**DOCUMENT PASSAGE:**
- - - -

Quantcast

REVIEW: The Yellow Birds

Author: Kevin Powers

2012, Little, Brown and Company

Filed Under: Literary

Find it on Goodreads.

C4 Ratings...out of 10
Language..... 5
Entertainment..... 4
Depth..... 6

In our August podcast, we talked about negative book reviews, when it’s worth writing one or why readers might be interested in reading one. I’ve been thinking about that conversation a lot since I finished Kevin Powers’s The Yellow Birds, because while it isn’t a bad book, it isn’t very good either. It’s thoughtful and lyrical and ambitious and finally unfulfilling.

You wouldn’t know it from the accolades it’s getting: blurbs from Colm Tóibín and Ann Patchett, a gushing review in the New York Times, and, most recently, a nomination for the National Book Award. As a war novel, it’s been compared to The Things They Carried and All Quiet on the Western Front.

Comparisons like these make me worry that some reviewers aren’t honestly responding to the novel in front of them; instead, they’re writing about the novel they want to see come out of our war in Iraq, something modern and important to stand beside the classics. For now, I’ll try to set aside my suspicions, which may be unfair, to focus on The Yellow Birds itself, which just doesn’t measure up to a lot of the praise it’s receiving elsewhere.

John Bartle is a veteran struggling to make sense of his experiences. He has a story to tell about losing his friend Murph and trying to keep a promise, but that story often seems secondary to his search for some redeeming profundity.

Even most of the rave reviews acknowledge that the prose in The Yellow Birds, though precise and beautiful at times, is often overwrought and distracting. In the middle of a firefight near a river, Bartle sets off on a meditation of “the waters of my youth.” His thoughts wander so widely that he at times appears to contradict himself unknowingly. In one early passage, Bartle decides “There were no bullets with my name on them… we didn’t have a time laid out for us, or a place,” only to say pages later that “our course was certain then, if unknown.”

Reflections on time and fate like these appear too frequently to give them any special gravity. Rather than building significance from the experience of war, they tend to disrupt the narrative, which progresses in fits and starts.

The emotional drive of the book comes from an impulsive promise Bartle makes to Murph’s mother to bring her son home alive. In the first chapter, we learn that Murph isn’t going to make it, but exactly what happens to him is a mystery that only gets teased out over the course of the next ten chapters.

- - - -

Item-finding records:
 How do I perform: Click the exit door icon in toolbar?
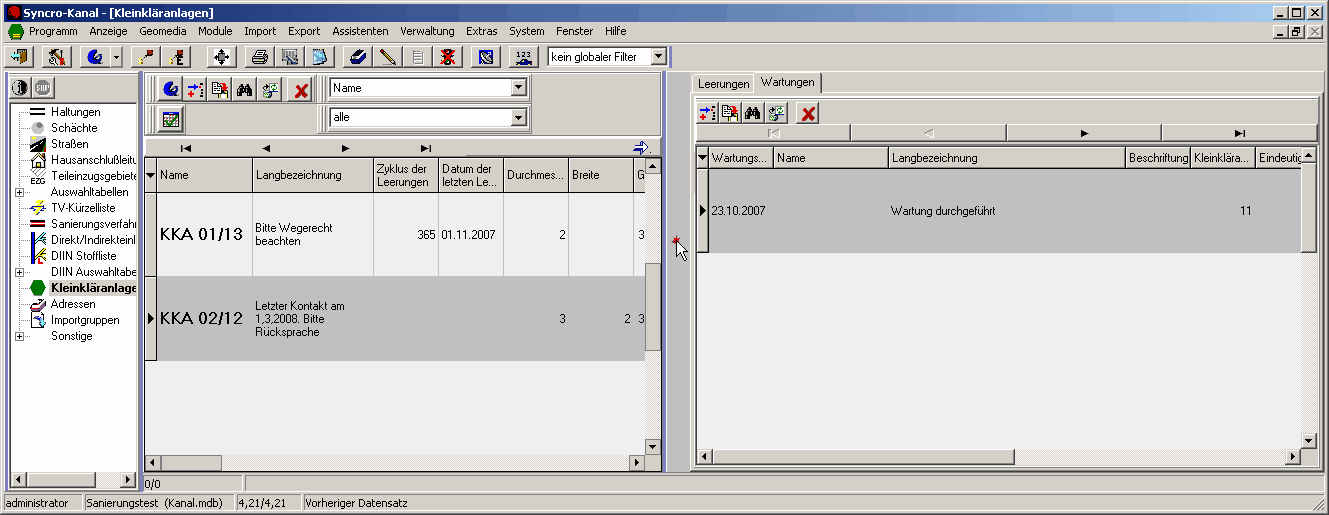(x=20, y=57)
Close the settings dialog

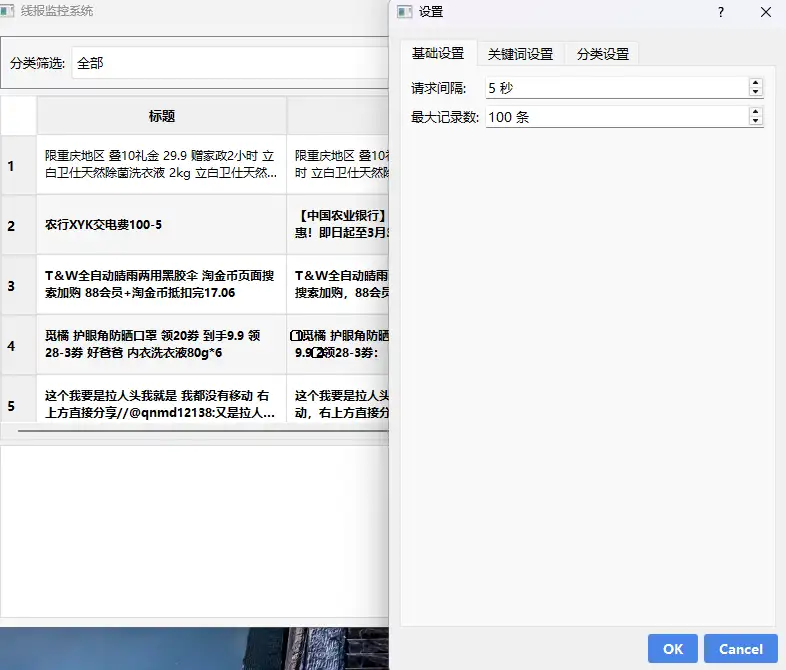(x=766, y=12)
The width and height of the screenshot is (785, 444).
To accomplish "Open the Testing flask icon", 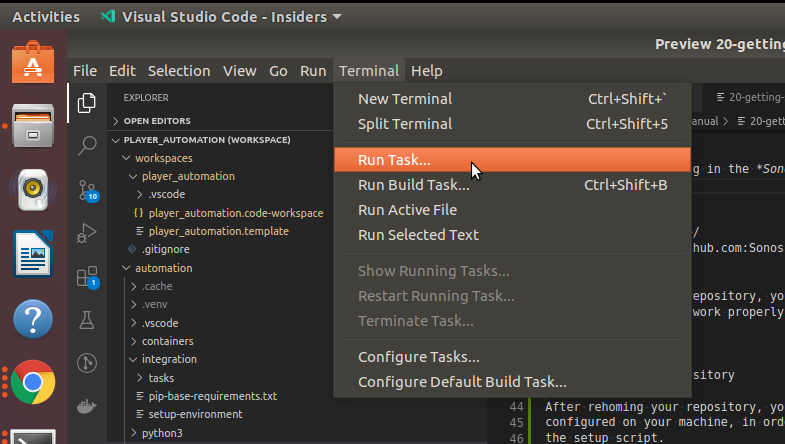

- - - -

**GIVEN INSTRUCTION:** Reproduce everything in the review of The Yellow Birds from "Reflections on time" down to "fits and starts.", switching "narrative" to "story". The material has no role here.

**EXPECTED ANSWER:**
Reflections on time and fate like these appear too frequently to give them any special gravity. Rather than building significance from the experience of war, they tend to disrupt the story, which progresses in fits and starts.